KOROUS KHOSHBAKHT1, KARL HAMMER2
1University of Shahid Beheshti, ESRI, Department of Ecological Agriculture, Iran
2University of Kassel, Agro-Biodiversity, Germany
More than 6040 plant species are included in the last edition (3rd) of Mansfeld's Encyclopedia of Agricultural and Horticultural Crops. The plant species that are included in these entries are (or have been) cultivated for food, forage, medicinal, oil, fibre, spice, green manure and other purposes. However plant species that are cultivated as forest trees and ornamental plants are not entered in these encyclopedias. In addition, most plant species that are used by marginalized families are also not documented. These ``neglected'' crops have been ignored by science and development but are still being used in areas where they are well adapted and are competitive.
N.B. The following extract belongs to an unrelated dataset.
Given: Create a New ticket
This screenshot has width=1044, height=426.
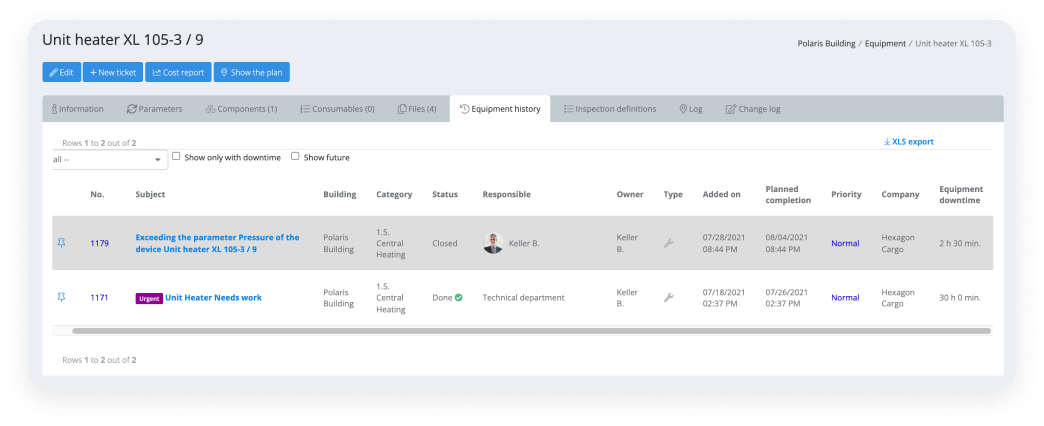Looking at the screenshot, I should coord(112,72).
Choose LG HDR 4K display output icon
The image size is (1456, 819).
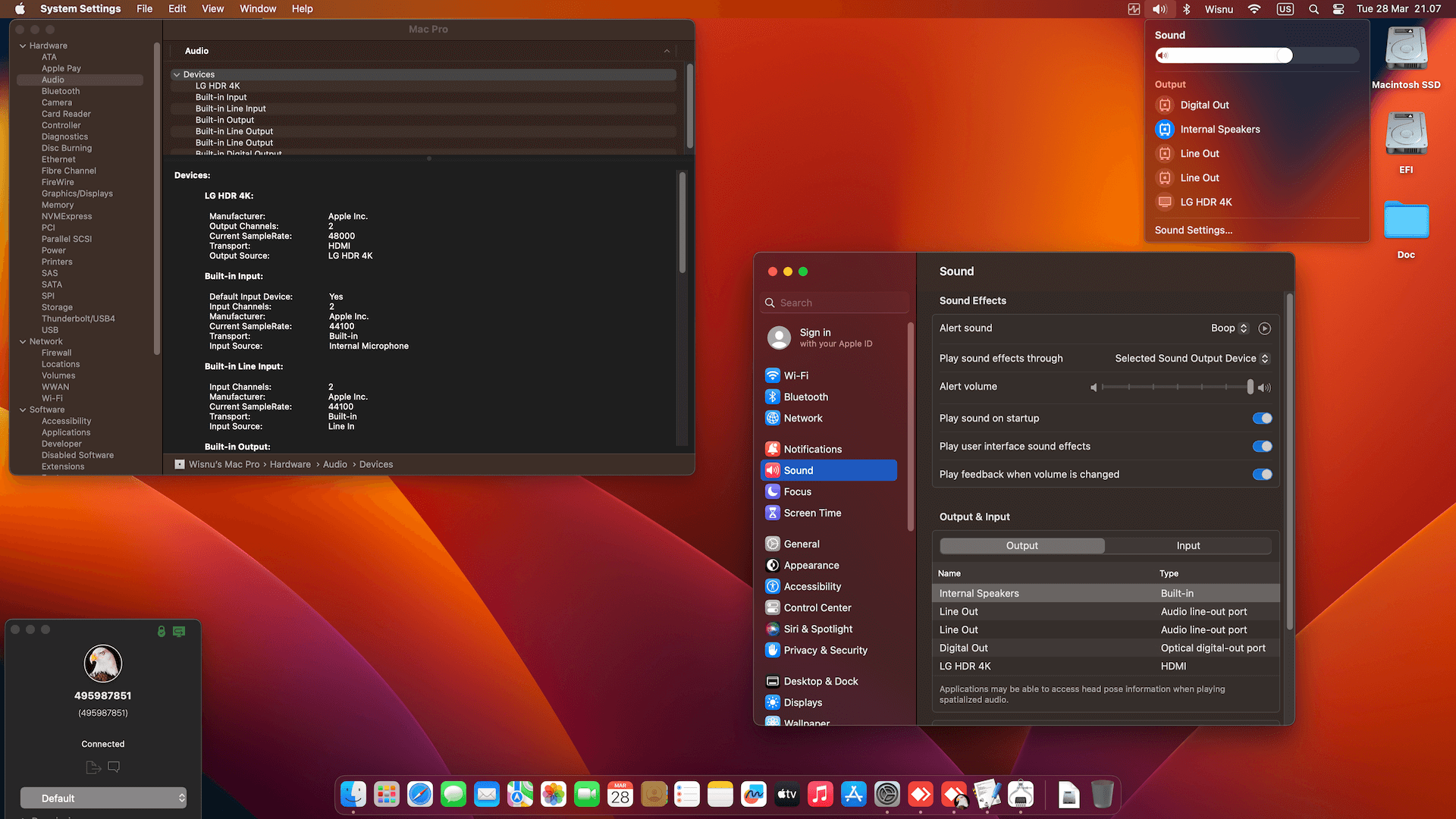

There is now renewed interest for the conservation, domestication and use of these existing wide range of so-called ``neglected'' crops. One particular species of interest is Allium paradoxum (M.B.) G. Don., which is a cultivated vegetable and spice used in home gardens. The genus Allium contains 600 to 700 species, but only a few species have been domesticated so far as vegetables, spices or ornamental plants. Allium paradoxum is not included in the last (3rd) edition of Mansfeld's Encyclopedia of Agricultural and Horticultural Crops. In this study, a field work was conducted in Northern Iran to investigate the domestication processes and contribution of local agricultural systems in the domestication and conservation of Allium paradoxum. This species, which is locally called ``Alezi'', was found as a cultivated vegetable and spice in home gardens of Paland region (36o10''N and 52o57''E, 1550masl.). The plant is used to prepare a variety of local and special foods. The contribution of home gardens to the domestication process of Allium paradoxum were highlighted
Keywords: Conservation, domestication, home gardens, Iran, Allium sp.